▼

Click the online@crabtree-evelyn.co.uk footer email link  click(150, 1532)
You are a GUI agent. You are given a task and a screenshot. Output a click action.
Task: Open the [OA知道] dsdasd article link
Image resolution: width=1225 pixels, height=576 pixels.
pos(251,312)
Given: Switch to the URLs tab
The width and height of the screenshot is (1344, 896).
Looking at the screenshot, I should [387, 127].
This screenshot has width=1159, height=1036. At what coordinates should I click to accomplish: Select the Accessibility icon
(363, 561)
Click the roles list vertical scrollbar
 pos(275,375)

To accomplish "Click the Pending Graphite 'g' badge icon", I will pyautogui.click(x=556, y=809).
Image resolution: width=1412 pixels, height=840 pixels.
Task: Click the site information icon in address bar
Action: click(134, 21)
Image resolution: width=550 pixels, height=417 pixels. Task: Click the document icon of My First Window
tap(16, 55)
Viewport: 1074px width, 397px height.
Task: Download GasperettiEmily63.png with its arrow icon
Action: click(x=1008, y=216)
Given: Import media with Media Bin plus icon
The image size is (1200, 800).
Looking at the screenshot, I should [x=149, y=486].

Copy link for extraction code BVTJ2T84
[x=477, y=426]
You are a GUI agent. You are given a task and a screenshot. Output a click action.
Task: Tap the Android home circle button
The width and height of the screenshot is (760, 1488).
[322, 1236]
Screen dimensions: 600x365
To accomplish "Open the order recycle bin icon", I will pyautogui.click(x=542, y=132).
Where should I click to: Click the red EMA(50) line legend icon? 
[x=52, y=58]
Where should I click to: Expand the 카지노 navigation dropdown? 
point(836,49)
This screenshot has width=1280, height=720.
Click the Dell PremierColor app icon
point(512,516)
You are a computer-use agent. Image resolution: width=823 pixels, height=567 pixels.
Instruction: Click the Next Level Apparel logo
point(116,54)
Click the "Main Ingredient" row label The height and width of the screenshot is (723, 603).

▲

What the exercise asks: From the first line to the last, reproduce the material word for word.

Exercise result:
Click the online@crabtree-evelyn.co.uk footer email link  click(150, 1532)
You are a GUI agent. You are given a task and a screenshot. Output a click action.
Task: Open the [OA知道] dsdasd article link
Image resolution: width=1225 pixels, height=576 pixels.
pos(251,312)
Given: Switch to the URLs tab
The width and height of the screenshot is (1344, 896).
Looking at the screenshot, I should [387, 127].
This screenshot has width=1159, height=1036. At what coordinates should I click to accomplish: Select the Accessibility icon
(363, 561)
Click the roles list vertical scrollbar
 pos(275,375)

To accomplish "Click the Pending Graphite 'g' badge icon", I will pyautogui.click(x=556, y=809).
Image resolution: width=1412 pixels, height=840 pixels.
Task: Click the site information icon in address bar
Action: click(134, 21)
Image resolution: width=550 pixels, height=417 pixels. Task: Click the document icon of My First Window
tap(16, 55)
Viewport: 1074px width, 397px height.
Task: Download GasperettiEmily63.png with its arrow icon
Action: click(x=1008, y=216)
Given: Import media with Media Bin plus icon
The image size is (1200, 800).
Looking at the screenshot, I should [x=149, y=486].

Copy link for extraction code BVTJ2T84
[x=477, y=426]
You are a GUI agent. You are given a task and a screenshot. Output a click action.
Task: Tap the Android home circle button
The width and height of the screenshot is (760, 1488).
[322, 1236]
Screen dimensions: 600x365
To accomplish "Open the order recycle bin icon", I will pyautogui.click(x=542, y=132).
Where should I click to: Click the red EMA(50) line legend icon? 
[x=52, y=58]
Where should I click to: Expand the 카지노 navigation dropdown? 
point(836,49)
This screenshot has width=1280, height=720.
Click the Dell PremierColor app icon
point(512,516)
You are a computer-use agent. Image resolution: width=823 pixels, height=567 pixels.
Instruction: Click the Next Level Apparel logo
point(116,54)
Click the "Main Ingredient" row label The height and width of the screenshot is (723, 603).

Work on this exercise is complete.